When we set out on Our Global Adventure, it was with a plan. We would spend 6-9 months in Ireland (to take care of the requirements for a visa into the UK) and then head on to England. When Gina said to me this time last year… “Do you want to go to France”, I was quite flabbergasted that she would even suggest such a spanner in the works of our carefully planned schedule. After all, she wasn’t even looking for housesitting opportunities at that stage.
But as I read the advertisement on trusted housesitters, I must admit that I felt something special was being placed in front of us.
I’m a firm believer in fate and destiny. For a car to be sold there must be a seller and there must be a buyer. One doesn’t exist without the other. Much of what we do in life is like this – every coin has two sides.
Housesitting is like that – a transaction. I bet a quick search on google will find you a thousand articles of how to “live free for a year” or save “45k in 9 months” with housesitting, and the truth is that it is an amazing opportunity.

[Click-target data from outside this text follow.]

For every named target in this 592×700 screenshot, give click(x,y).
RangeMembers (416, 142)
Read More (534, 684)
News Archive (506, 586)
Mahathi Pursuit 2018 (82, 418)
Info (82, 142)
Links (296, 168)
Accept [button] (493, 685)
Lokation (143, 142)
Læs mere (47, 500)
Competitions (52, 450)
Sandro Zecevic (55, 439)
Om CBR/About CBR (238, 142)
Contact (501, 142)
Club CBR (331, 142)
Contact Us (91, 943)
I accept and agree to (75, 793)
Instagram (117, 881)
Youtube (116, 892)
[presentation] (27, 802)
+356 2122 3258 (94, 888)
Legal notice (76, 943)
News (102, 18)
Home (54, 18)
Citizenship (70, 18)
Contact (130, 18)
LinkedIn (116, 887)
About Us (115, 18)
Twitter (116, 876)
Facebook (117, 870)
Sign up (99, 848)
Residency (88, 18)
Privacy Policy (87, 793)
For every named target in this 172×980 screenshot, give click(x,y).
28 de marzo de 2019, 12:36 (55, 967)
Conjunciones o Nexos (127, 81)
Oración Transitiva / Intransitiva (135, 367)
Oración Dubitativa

The advertisement that we read was looking for a Family to stay in the Farm House on the property of the Chateau. Our host family had two children of similar age to our two, and this was an important part of the exchange. The transaction was quite simple – our family would be able to stay in the Farm House at no cost, in exchange for contributing to jobs around the property. Our kids would go to the French school, and we even had access to a car. Sounds pretty amazing doesn’t it?
But the amazing thing isn’t what you may think.
The amazing thing that we found housesitting in France was the exchange, contribution and connection between people.
In France, we made new friends. Great Friends.
We also “un-bottled” the wine (with the help of Great Friends).
The kids dived straight into the deep end of School in France, and with an early day or two of tears and apprehension, they pushed through and achieved much that Gina and I am very proud of. They learnt some language, and maybe some maths. They made friendships – the proper ones that part with tears & take up a little piece of you forever. They learnt how strong they really are.
We spent an evening with Mart – An Estonian guy riding his bike through France and Spain on his three month journey to Santiago de Compostela. It was one of those times where you have to pinch yourself. Mart had contacted Marie-Laure at the Chateau through a Couchsurfing website, and we were bottling wine as he rode on in. Later that evening we all shared dinner and wine at the chateau, and exchanged stories of Estonia and France and Australia. The following morning before Mart set off, we did some repair to the seat of his bike. Mart has a blog too – click here for the post he wrote.
We met Lee. Lee flew in from Alaska and spent a few weeks eating as much of the finest French cheese as he could. He showed me how to start a fire by spinning a stick with a bow, in the traditional North American fashion. He flew back to Canada with an extra bag. Of cheese.
We shared meals at the Chateau, at the Farm House and at the Gate House. We enjoyed Christmas together. Some with finest French etiquette, some less formal, and some Aussie style. All with good cheer!
And we contributed.
It’s been quite a few years since I worked as a fitter and turner, and it’s not my dream to return to that job, but using those skills at a chateau in France was more rewarding than any paid work I have ever done. I welded and fitted gates to the wells. I duplicated spikes on top of gates to the barns. I made gates from scratch and Gina and I repaired gates by the Farm House. I spent more than 60hrs driving the Kubota Excavator, and maybe even got “proficient” in that time. I helped fit a new combustion heater in the Farm House, put some skids on the slasher and loads of other bits and pieces. Gina painted, pruned, picked apples & walnuts, weeded and raked leaves.
It NEVER felt like work, and to be part of contributing to a property that dates from the 15th Century was something very, very special.
Our chapter in France has come to an end, and from it we have taken away so much. We have experienced the amazing food, culture and places of Poitou-Charentes, but most significantly we have reinforced that our happiness is found in the connection and contribution we make to each other.
That sharing what we have doubles it, and never halves it.
That giving from an open heart is the most rewarding gift we can give ourselves.
That happiness & success is not found in titles or possessions, but in richness of contribution.
Pour nos amis les plus chers en France, française et australienne, je vous remercie beaucoup pour votre générosité, la gentillesse et l’amitié. Au revoir, jusqu’à la prochaine fois!